== THE TASK ==
Below are some entries. Repeat exactly the lines from the one with "Screen dimensions: 1920x1200" through the one with "The width and height of the screenshot is (2559, 1365).", and only those.

Collected data
━━━━━━━━━━━━━━━━━━━━━━━━━━━━━━

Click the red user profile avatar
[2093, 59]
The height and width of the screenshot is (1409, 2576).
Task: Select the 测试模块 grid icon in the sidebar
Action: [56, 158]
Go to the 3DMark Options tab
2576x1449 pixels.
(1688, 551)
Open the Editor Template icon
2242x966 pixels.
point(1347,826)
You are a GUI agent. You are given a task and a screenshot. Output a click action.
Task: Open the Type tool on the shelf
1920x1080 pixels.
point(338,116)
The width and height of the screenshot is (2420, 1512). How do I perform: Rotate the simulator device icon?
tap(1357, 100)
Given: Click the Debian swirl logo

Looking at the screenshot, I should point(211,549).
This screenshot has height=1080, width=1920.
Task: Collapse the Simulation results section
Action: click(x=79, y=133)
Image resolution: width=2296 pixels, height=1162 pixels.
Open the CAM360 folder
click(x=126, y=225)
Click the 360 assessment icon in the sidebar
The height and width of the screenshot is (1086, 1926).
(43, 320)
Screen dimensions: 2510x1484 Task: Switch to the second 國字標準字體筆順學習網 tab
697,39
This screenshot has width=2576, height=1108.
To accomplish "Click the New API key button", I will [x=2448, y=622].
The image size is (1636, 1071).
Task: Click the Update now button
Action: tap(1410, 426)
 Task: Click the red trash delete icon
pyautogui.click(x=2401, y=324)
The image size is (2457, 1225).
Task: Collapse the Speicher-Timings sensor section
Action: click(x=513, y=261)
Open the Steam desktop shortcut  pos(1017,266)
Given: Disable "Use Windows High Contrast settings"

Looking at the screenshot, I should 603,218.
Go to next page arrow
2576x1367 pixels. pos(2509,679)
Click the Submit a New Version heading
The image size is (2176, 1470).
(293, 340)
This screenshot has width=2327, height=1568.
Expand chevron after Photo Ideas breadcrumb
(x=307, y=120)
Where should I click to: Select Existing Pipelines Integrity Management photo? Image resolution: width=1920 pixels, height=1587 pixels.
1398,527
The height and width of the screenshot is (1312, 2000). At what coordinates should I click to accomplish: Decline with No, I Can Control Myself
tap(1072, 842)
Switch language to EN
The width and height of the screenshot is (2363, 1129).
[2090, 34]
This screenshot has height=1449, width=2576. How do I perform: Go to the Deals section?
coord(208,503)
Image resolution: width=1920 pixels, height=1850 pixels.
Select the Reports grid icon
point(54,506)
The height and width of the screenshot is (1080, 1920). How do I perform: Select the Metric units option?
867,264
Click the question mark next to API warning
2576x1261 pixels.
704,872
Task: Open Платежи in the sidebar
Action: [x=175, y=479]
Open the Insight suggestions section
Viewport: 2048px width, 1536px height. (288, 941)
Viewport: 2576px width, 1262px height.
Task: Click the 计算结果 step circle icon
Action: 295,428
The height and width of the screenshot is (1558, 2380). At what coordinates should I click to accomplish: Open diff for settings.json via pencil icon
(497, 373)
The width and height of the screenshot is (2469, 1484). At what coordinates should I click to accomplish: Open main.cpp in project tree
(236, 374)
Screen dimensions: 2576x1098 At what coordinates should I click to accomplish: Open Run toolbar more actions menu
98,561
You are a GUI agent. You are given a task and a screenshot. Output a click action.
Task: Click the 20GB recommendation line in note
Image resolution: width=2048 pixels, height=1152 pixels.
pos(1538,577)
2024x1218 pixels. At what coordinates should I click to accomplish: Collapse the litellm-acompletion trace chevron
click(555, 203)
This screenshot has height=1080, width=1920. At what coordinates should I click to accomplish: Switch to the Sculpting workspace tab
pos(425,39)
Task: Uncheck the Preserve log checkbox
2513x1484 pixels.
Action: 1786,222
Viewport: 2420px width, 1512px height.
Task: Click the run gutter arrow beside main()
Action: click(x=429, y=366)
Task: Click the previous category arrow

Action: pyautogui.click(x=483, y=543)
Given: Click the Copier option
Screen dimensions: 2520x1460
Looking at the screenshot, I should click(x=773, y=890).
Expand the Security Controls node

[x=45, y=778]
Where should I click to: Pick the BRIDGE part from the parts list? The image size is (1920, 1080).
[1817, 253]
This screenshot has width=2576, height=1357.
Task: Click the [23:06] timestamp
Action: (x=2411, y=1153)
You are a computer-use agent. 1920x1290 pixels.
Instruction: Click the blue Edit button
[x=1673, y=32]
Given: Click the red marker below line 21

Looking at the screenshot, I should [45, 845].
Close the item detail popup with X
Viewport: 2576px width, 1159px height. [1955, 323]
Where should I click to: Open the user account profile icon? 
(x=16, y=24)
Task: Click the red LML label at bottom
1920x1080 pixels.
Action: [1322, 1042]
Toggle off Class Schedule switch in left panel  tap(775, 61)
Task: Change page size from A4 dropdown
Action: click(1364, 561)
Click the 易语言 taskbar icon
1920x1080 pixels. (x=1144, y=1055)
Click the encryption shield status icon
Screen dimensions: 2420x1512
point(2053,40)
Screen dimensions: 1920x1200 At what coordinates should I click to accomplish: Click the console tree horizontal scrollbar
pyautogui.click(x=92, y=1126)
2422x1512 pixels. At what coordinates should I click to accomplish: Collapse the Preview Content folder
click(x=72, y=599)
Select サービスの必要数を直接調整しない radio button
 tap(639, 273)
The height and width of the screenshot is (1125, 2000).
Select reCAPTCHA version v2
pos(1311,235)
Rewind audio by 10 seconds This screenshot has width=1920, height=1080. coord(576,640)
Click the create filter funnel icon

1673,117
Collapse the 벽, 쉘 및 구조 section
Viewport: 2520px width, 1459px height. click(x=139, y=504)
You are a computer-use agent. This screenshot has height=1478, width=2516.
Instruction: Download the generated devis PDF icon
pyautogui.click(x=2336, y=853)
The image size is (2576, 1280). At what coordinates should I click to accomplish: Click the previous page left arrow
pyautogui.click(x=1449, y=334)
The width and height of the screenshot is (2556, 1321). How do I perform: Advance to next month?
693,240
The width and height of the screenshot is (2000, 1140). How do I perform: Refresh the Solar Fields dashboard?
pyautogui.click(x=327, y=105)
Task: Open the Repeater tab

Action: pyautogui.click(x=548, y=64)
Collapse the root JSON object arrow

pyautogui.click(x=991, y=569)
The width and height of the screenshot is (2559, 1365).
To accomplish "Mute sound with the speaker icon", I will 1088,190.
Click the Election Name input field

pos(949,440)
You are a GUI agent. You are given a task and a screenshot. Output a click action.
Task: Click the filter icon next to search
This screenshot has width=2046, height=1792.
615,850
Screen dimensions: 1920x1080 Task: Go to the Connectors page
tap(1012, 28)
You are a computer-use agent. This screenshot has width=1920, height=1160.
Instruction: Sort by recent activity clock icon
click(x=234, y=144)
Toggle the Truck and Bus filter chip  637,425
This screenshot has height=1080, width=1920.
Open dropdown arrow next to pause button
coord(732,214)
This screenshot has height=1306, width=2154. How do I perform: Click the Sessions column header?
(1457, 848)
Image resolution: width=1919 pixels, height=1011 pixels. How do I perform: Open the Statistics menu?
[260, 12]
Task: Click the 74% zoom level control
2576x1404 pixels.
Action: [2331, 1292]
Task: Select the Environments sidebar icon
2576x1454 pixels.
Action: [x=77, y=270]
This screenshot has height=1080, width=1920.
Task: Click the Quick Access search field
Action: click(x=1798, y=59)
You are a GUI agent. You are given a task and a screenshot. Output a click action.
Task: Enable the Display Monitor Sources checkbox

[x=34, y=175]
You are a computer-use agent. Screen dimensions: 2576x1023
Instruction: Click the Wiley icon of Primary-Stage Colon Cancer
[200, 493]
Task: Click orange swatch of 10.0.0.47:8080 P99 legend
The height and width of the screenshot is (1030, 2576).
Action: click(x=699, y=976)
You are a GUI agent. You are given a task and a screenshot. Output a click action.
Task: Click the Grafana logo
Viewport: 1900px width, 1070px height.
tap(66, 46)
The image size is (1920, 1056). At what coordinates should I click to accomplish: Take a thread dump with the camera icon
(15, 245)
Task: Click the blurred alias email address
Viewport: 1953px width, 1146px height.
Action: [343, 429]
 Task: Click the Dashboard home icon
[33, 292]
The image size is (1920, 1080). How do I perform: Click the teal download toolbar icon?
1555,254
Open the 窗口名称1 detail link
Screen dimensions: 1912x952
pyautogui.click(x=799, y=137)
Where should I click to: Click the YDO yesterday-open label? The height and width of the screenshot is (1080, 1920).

━━━━━━━━━━━━━━━━━━━━━━━━━━━━━━

== RESULT OF THE TASK ==
Screen dimensions: 1920x1200 At what coordinates should I click to accomplish: Click the console tree horizontal scrollbar
pyautogui.click(x=92, y=1126)
2422x1512 pixels. At what coordinates should I click to accomplish: Collapse the Preview Content folder
click(x=72, y=599)
Select サービスの必要数を直接調整しない radio button
 tap(639, 273)
The height and width of the screenshot is (1125, 2000).
Select reCAPTCHA version v2
pos(1311,235)
Rewind audio by 10 seconds This screenshot has width=1920, height=1080. coord(576,640)
Click the create filter funnel icon

1673,117
Collapse the 벽, 쉘 및 구조 section
Viewport: 2520px width, 1459px height. click(x=139, y=504)
You are a computer-use agent. This screenshot has height=1478, width=2516.
Instruction: Download the generated devis PDF icon
pyautogui.click(x=2336, y=853)
The image size is (2576, 1280). At what coordinates should I click to accomplish: Click the previous page left arrow
pyautogui.click(x=1449, y=334)
The width and height of the screenshot is (2556, 1321). How do I perform: Advance to next month?
693,240
The width and height of the screenshot is (2000, 1140). How do I perform: Refresh the Solar Fields dashboard?
pyautogui.click(x=327, y=105)
Task: Open the Repeater tab

Action: pyautogui.click(x=548, y=64)
Collapse the root JSON object arrow

pyautogui.click(x=991, y=569)
The width and height of the screenshot is (2559, 1365).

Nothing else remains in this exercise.